わースッキリー!となったシノだったが、正解を齎してくれたロビンの真剣な表情にすぐ首を傾げた。
いつだったか、ベポやローと何かの拍子に話していたやつだったと思うが、ロビンは何か知っているのだろうか。
ローを見上げてみると、こちらも何やら悪人面が2割増…


「に゛ゃっ!」

「おれ達も行くぞ」


頬を引っぱられたシノはローと一緒に、ポー…グリなんとかという、四角い箱を目指す事になってしまったのである。
さすがのシノも、ローが目の色変えた理由が忍者でない事くらいわかる。
なら、ベポ君は!ベポ君も!と手をバタバタさせるシノに対し、兄貴分は朗らかな笑顔で手を振った。

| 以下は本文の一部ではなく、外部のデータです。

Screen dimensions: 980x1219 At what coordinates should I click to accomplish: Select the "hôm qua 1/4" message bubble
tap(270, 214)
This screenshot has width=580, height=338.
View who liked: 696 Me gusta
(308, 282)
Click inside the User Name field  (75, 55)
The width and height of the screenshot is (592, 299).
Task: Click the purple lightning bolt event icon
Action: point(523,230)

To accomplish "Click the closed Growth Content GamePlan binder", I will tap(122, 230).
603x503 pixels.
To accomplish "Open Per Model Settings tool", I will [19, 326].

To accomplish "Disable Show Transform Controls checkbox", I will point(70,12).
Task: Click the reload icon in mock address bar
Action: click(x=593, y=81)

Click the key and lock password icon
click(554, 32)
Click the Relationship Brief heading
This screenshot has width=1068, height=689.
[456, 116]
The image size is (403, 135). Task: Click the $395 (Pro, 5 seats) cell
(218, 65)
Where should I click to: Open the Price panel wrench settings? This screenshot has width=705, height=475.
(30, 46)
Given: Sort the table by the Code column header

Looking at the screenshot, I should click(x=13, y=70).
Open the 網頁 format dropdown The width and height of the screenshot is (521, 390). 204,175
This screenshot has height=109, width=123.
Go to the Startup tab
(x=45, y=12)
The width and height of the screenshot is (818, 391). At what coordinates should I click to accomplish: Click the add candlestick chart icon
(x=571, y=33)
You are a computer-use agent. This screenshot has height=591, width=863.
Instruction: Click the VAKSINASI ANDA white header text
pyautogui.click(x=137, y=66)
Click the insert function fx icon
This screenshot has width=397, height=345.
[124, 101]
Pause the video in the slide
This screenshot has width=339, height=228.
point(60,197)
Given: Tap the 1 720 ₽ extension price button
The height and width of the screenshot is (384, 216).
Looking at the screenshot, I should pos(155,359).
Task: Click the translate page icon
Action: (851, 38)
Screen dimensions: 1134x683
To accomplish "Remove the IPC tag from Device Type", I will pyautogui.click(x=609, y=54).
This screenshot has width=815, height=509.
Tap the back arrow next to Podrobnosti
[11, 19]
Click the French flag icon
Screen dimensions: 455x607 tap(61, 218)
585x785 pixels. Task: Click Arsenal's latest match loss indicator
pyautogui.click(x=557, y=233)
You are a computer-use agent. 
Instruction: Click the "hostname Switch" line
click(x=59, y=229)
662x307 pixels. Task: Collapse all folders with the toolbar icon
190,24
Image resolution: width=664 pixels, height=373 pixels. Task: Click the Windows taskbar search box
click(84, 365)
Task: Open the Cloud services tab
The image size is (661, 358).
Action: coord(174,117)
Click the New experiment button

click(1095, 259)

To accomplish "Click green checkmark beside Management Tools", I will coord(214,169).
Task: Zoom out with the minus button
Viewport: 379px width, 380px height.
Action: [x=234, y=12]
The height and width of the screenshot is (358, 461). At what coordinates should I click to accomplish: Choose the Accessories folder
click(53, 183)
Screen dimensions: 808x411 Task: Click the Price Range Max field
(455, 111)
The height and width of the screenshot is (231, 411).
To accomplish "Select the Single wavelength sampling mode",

「いってらっしゃーい!おれ達迎撃準備しとくからー!」

「ごゆっくりー!」

「「「「ヒューヒュー!!」」」」


かわいく送り出してくれるベポ君は許す。
だが後で悪乗りする奴らは許さない。


「バカ!ジャックが来るんだゆっくりはねェだろ」

「!!それもそうだ!早く帰ってきてねー!」

「ジャックが来るまで水入らず楽しんでねー!!」


船長カップルに浮かれるハートの海賊団よ気づけ。
これ、デートじゃねェから。
麦わらとか色々いるから。


ツッコミがないまま、快く見送られたシノとローはクジラを登るのだった。